The joint judgment went on to say that gambling that involves a significant element of skill (e.g. a professional golfer betting on himself), is more likely to have tax consequences than gambling on merely relevant events. The difference between roulette, in which a player has a very low probability of winning over the long-term, regardless of how they bet, and poker, in which a player with a skill advantage over his competition will usually win in the long-term, is a significant one.
In Woellner et al Australian Taxation Law (2010) at page 260, the authors conclude that where activities have the “prima facie flavour of a hobby”, as with betting, the courts require much stronger evidence of system and organisation than would otherwise be required to find that the activities constitute a business:
As the Full Federal Court observed in Brajkovich v FCT (1989) 20 ATR 1570, it may be said ‘more as a matter of usage than logic’, that the gambler who seeks to demonstrate that he or she is in the business of betting has to show more by way of system and profit motive than those who engage in ‘more conventionally commercial’ activities. The courts’ approach reflects not only the strong influence of chance and luck involved in gambling, but also perhaps an assumption that the personal or private pleasure which many persons derive from betting on horse racing and other racing as a pastime or hobby provides a ready explanation for even large-scale betting activity.
In Evans, the taxpayer engaged in regular and frequent gambling on horses and greyhounds making profits ranging from $90,000 in 1978 to $430,000 in 1980. The court held he was not carrying on a business of gambling. Hill J said at 114:
[Evans] did not spend large amounts of time studying form; he subscribed to no tipping or information services; had no sources of information such as trainers. He made no attempt to work out combinations of bets designed to give him a positive result or limit his exposure to risk; he made no use of technology such as computers; did not go about calculating odds nor ensuring that in his bets he got the best odds. His gambling was undertaken not in accordance with a preformulated plan but as the mood took him. He had no allocated capital with which to conduct his activity and kept no record of his winnings or losses.
The question of whether gambling activities constitute a business, and whether the profits (or losses) form part of a taxpayer’s assessable income, is largely dependent on the level of system or methodology adopted by the person in carrying out those activities.

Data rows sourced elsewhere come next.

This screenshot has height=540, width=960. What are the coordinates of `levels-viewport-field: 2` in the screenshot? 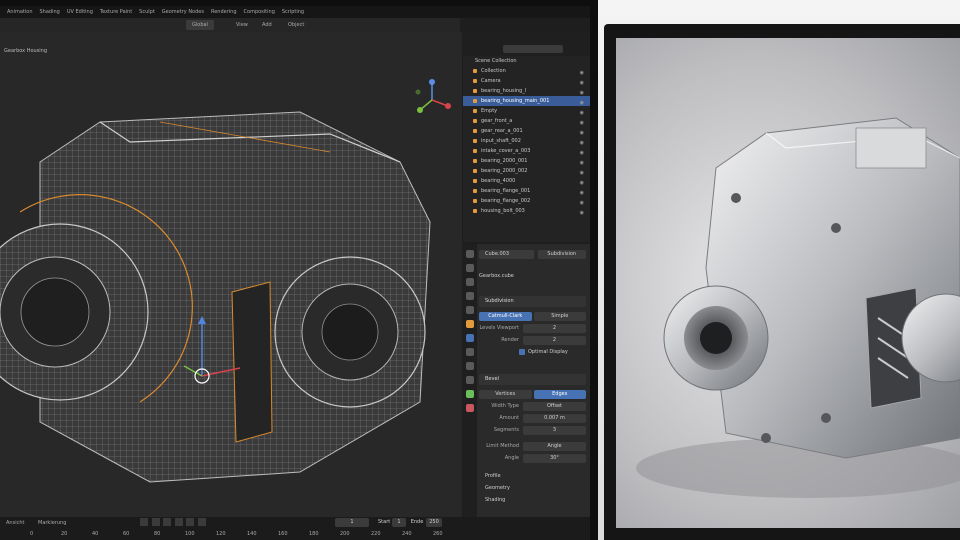 It's located at (554, 328).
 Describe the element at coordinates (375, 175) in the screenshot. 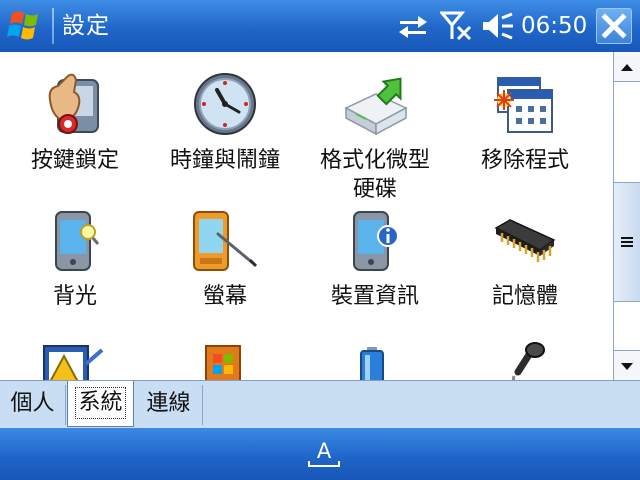

I see `grid-item-label: 格式化微型 硬碟` at that location.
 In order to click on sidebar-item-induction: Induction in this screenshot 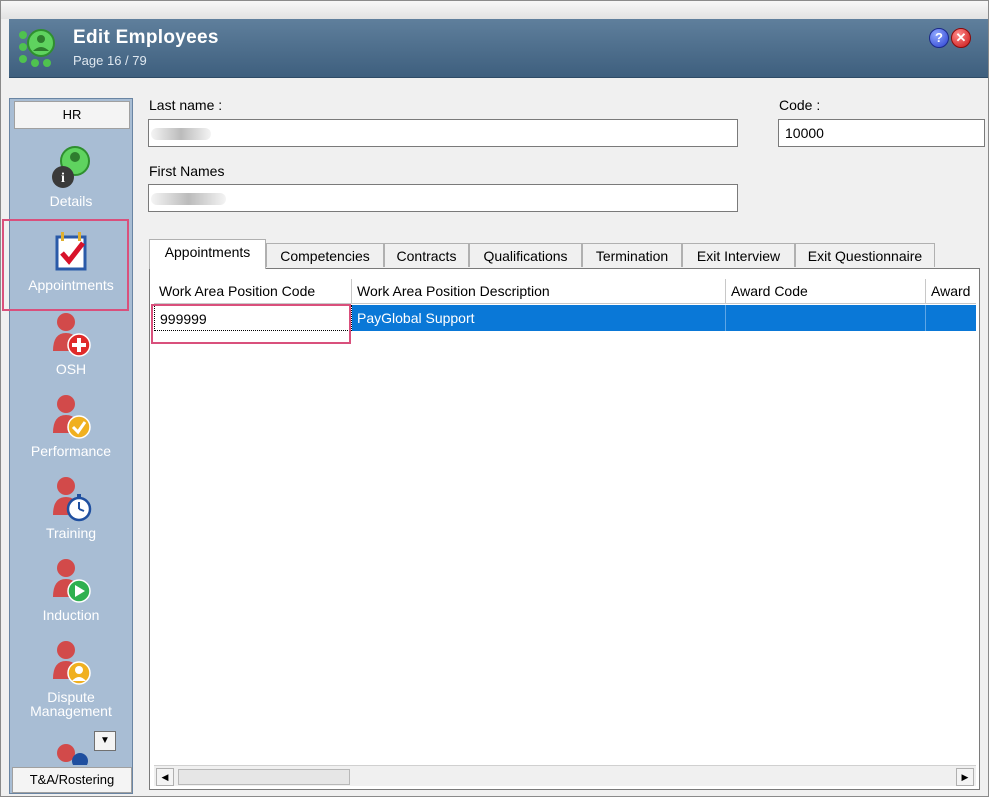, I will do `click(71, 590)`.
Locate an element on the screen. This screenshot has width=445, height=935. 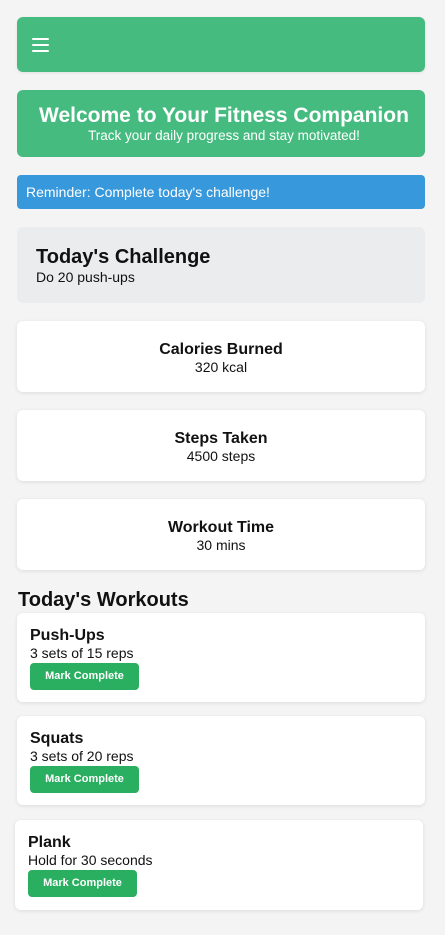
workout-detail: 3 sets of 20 reps is located at coordinates (82, 756).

At one end of the scale, you have the thousands of people across Australia that occasionally dabble in gambling as a hobby. There is no doubt that the wins or losses of those people are not to be treated as part of their assessable income. At the other end of the scale, you have sophisticated gambling syndicates, who may wager up to a $1b on racing every year, and generate enormous profits. Somewhere in the middle, you have people such as self-styled professional poker players, who often generate modest incomes, but use a wealth of specific tools to track and analyse their play, and spend significant amounts of time studying and devising mathematical models to increase their edge against opponents. It’s not clear whether those people are engaged in business, but if the ATO’s recent move against high-net worth individuals is indicative, it may not be long until the courts have an opportunity to take a much closer look at the law in this area.